Likes: Meze mangal; Cinnamon, being close to New Cross and Deptford; interesting looking people breaking up the banality of the gentrified bits; Hilly fields in the rain etc.

Dislikes: the gangstas hanging around the Honeypot; the bourgeois hordes who crave 'edginess' but not TOO much; missing cat signs.

lb said...

An anonymous after my own heart, there.

Anon@12.00 - surprised TBT didn't go for the British Shorthair, the feline du jour for the jingoistic cat-fancier. Great big pudgy things, they are.

fred west said...

"the bourgeois hordes who crave 'edginess' but not TOO much"

bang on, riddled with more contradictions than a hegelian geist that lot

lb said...

I have several acquaintances who'll happily babble on about what a wonderfully 'vibrant' area they live in, and then lock themselves in their houses after 8pm, just in case they run into any excessive vibrancy.

13:24 said...

Fred W - Hegelian Geist! Blimey - sounds like a philosophical gedankenexperiment.
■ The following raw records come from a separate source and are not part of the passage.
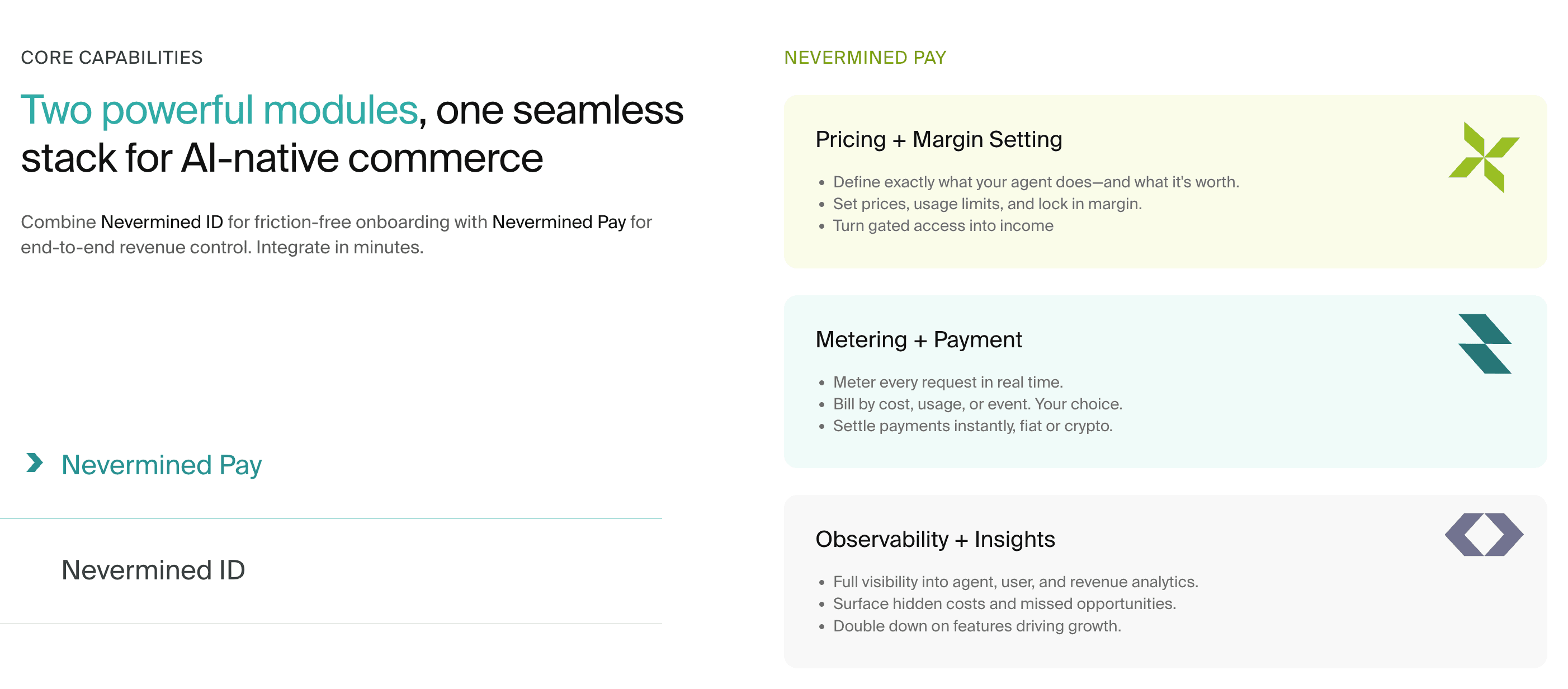Click the Observability + Insights heading
Viewport: 1568px width, 689px height.
(935, 539)
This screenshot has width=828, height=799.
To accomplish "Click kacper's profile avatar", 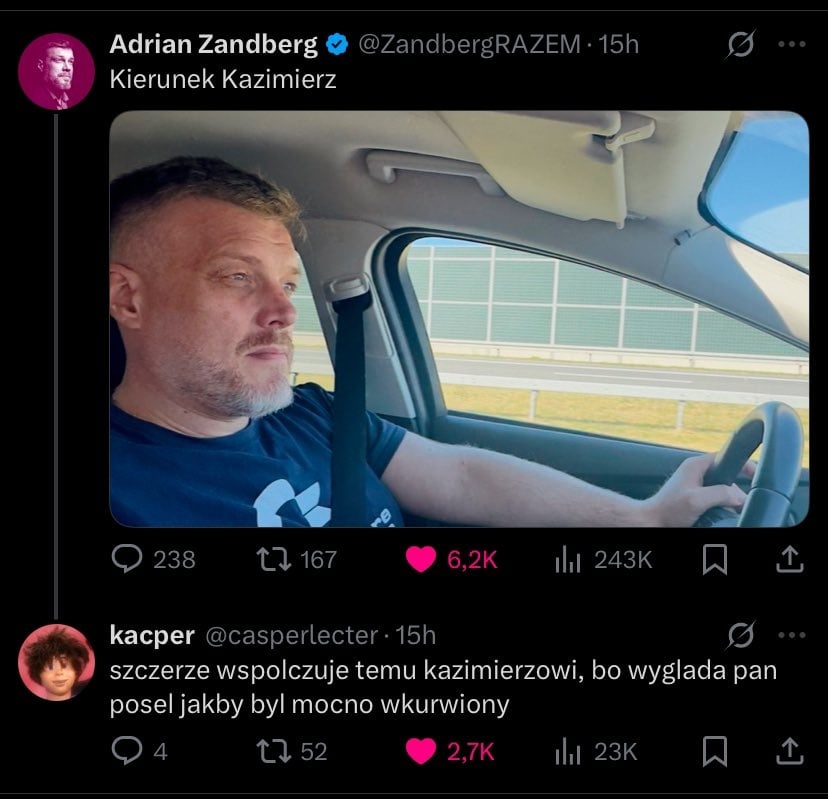I will click(x=57, y=662).
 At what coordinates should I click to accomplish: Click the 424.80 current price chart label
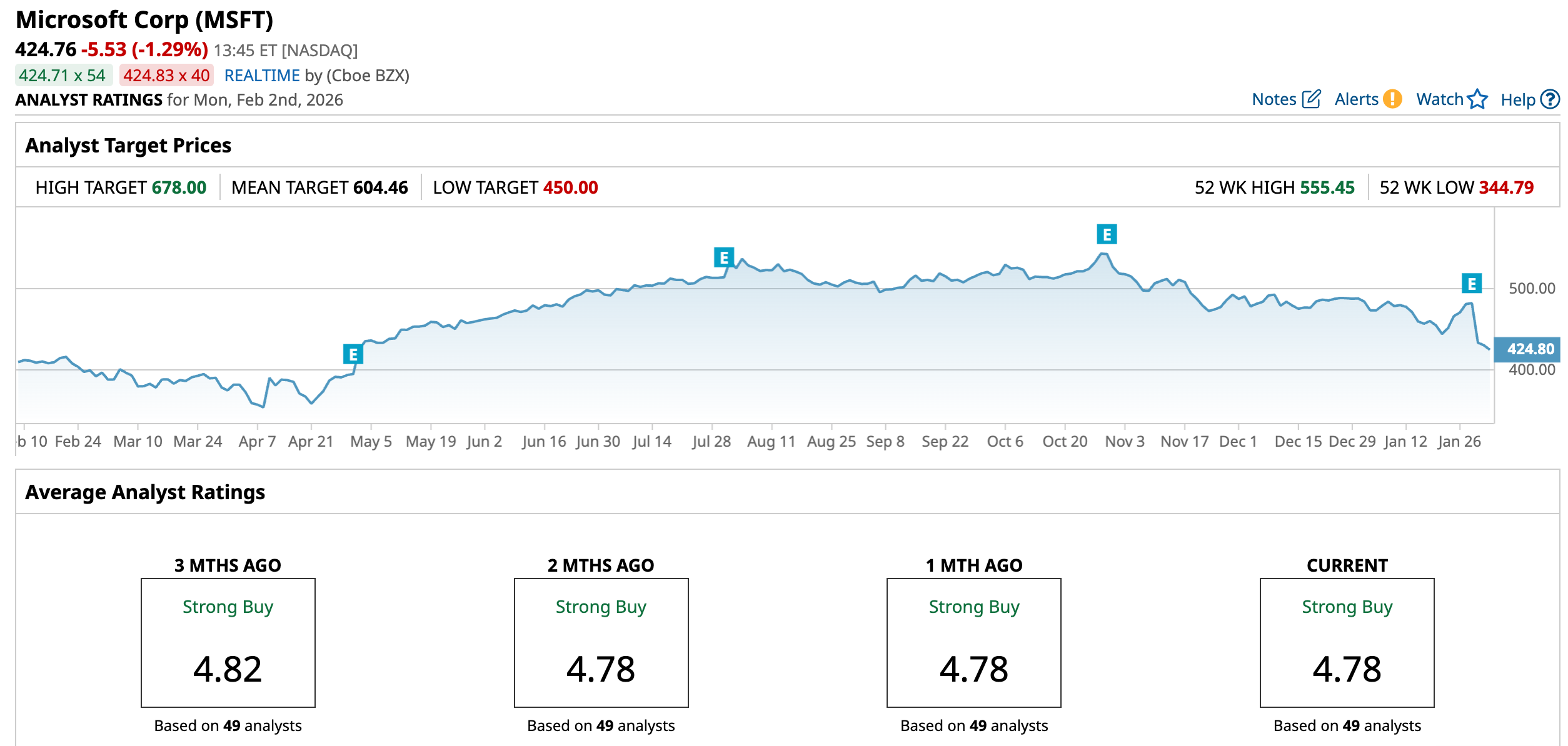click(1530, 349)
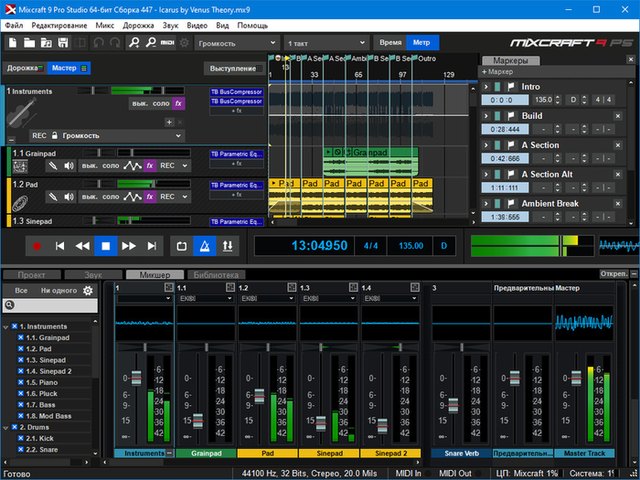Click the red Record button in transport
Screen dimensions: 640x480
click(x=38, y=245)
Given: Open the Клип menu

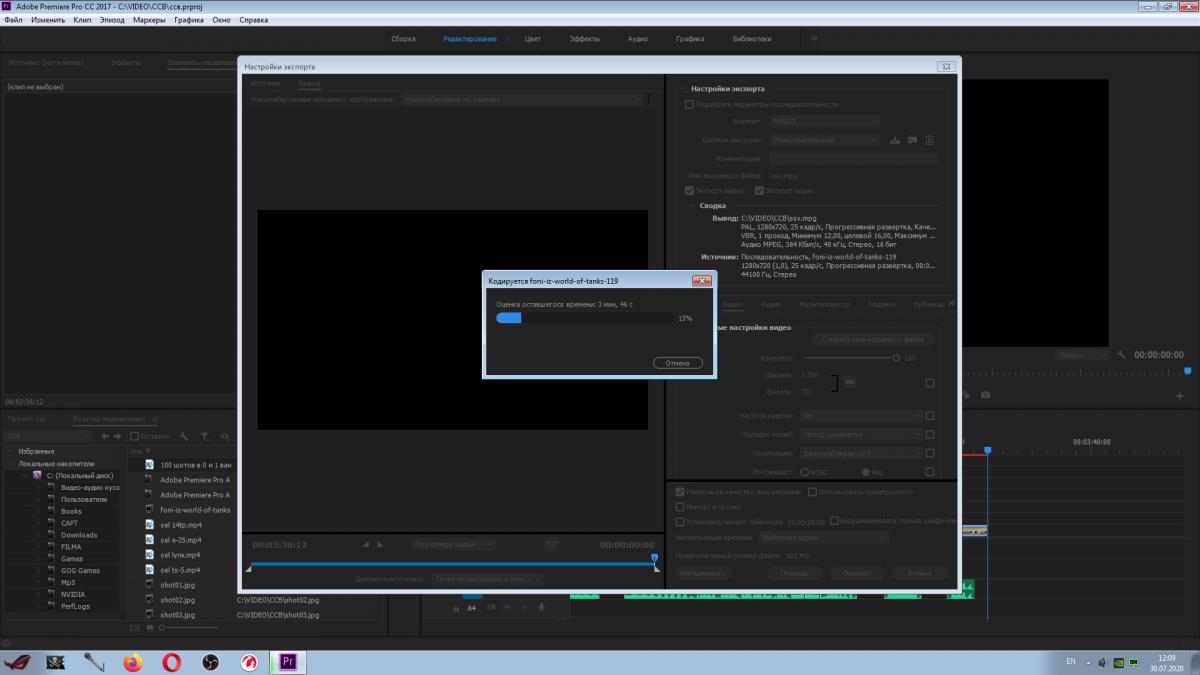Looking at the screenshot, I should (82, 19).
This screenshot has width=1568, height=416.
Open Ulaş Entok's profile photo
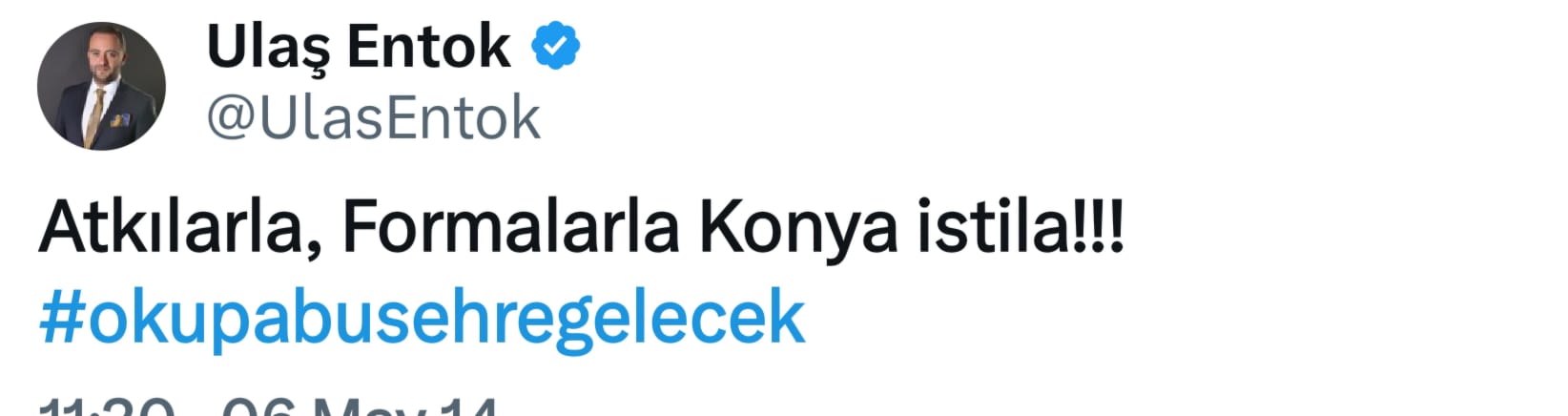tap(101, 86)
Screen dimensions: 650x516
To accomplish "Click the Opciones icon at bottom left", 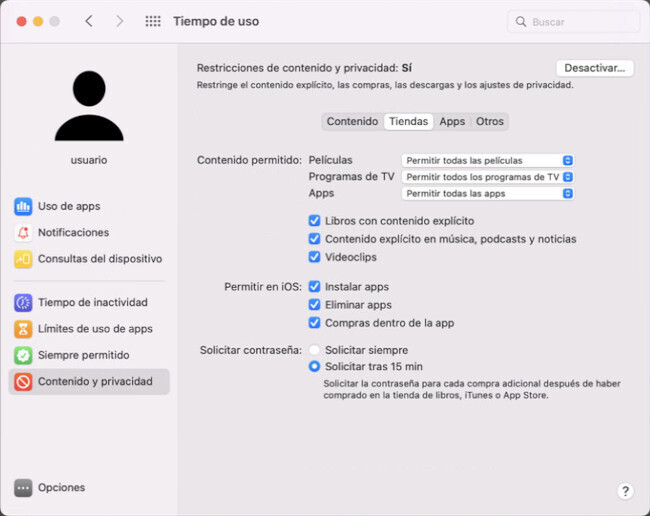I will coord(23,488).
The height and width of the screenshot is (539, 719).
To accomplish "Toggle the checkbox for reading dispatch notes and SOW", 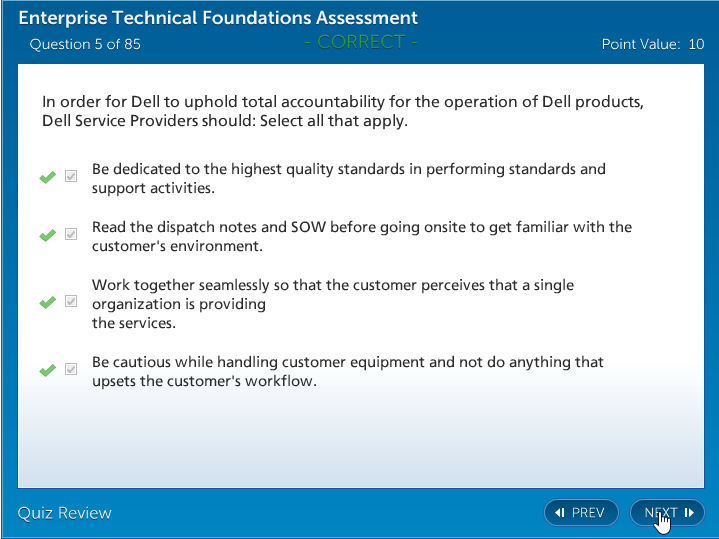I will pyautogui.click(x=71, y=235).
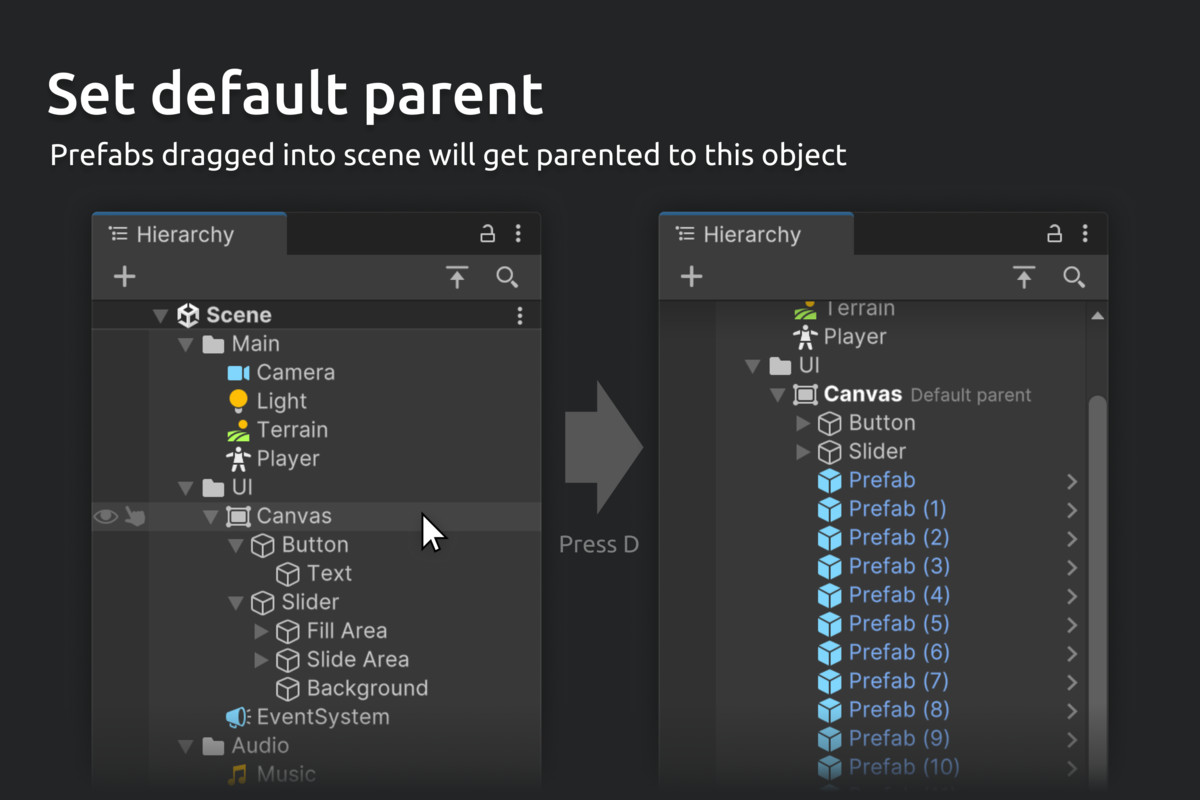Screen dimensions: 1200x800
Task: Select the left Hierarchy tab
Action: coord(188,235)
Care to elaborate (in elementary terms if possible)?

I love wisdom, me.

Headhunter said...

I think he's talking about Georg Hegel, German philospher and his discussions on "geist" German for soul, spirit or mind combined with intentional force. He said that contradictions as between freedom and authority or knowledge and faith or mind and nature could be interpreted as part of an evolving rational unity. This unity continues to evolve and manifest itself through contradiction and negation until a state of high unity is reached (Aufhebung).

Personally, I think it's a load of cr@p. There's no contradiction for me, my geist prefers zero "edginess"

fred west's wife beater said...

13:24, being the idealist knob that he was (idealist in the sense that material things are manifestations of ideas - or in his terms the absolute mind - rather than the other way around), a gedankenexperiment was always as far as he was ever going to get, although at least his existence allowed marx to turn him on his head

as for expanding i think this place is more geared up for deli-antics than dialectics, so i'm afraid discussion about the negation of the negation will need to step aside to leave room for discussion about negative equity and the like

lb's bang on the money as usual though

Anonymous said...

Like: getting to London Bridge in 10 mins, Long Time Noodles, leafy parks, views from Telegraph Hill, pro-active locals, seeing the area develop and change, knowing that Brockley is still our clever little secret.

Dislike: Habitual dumping on the streets (mattresses, broken appliances et al), Lewisham council's flippancy and knowing that our little secret is coming out, slowly but oh so surely!

13:24 said...

Seems that there are mystical undertones and interpretations to be had from Hegel's system, but discussions about negative equity and the rest of it are probably more my level!

lb said...

Wovon man nicht sprechen kann, darüber muß man schweigen, as some bloke from Vienna once put it.

13:24 said...

He should have stuck to gardening.

Anonymous said...

I dislike those commuters who habitually throw their newspapers onto the ground at Brockley station. The bin there is large enough and has a large enough slot for them to go in.

Throwing papers onto the ground is still littering - not recycling.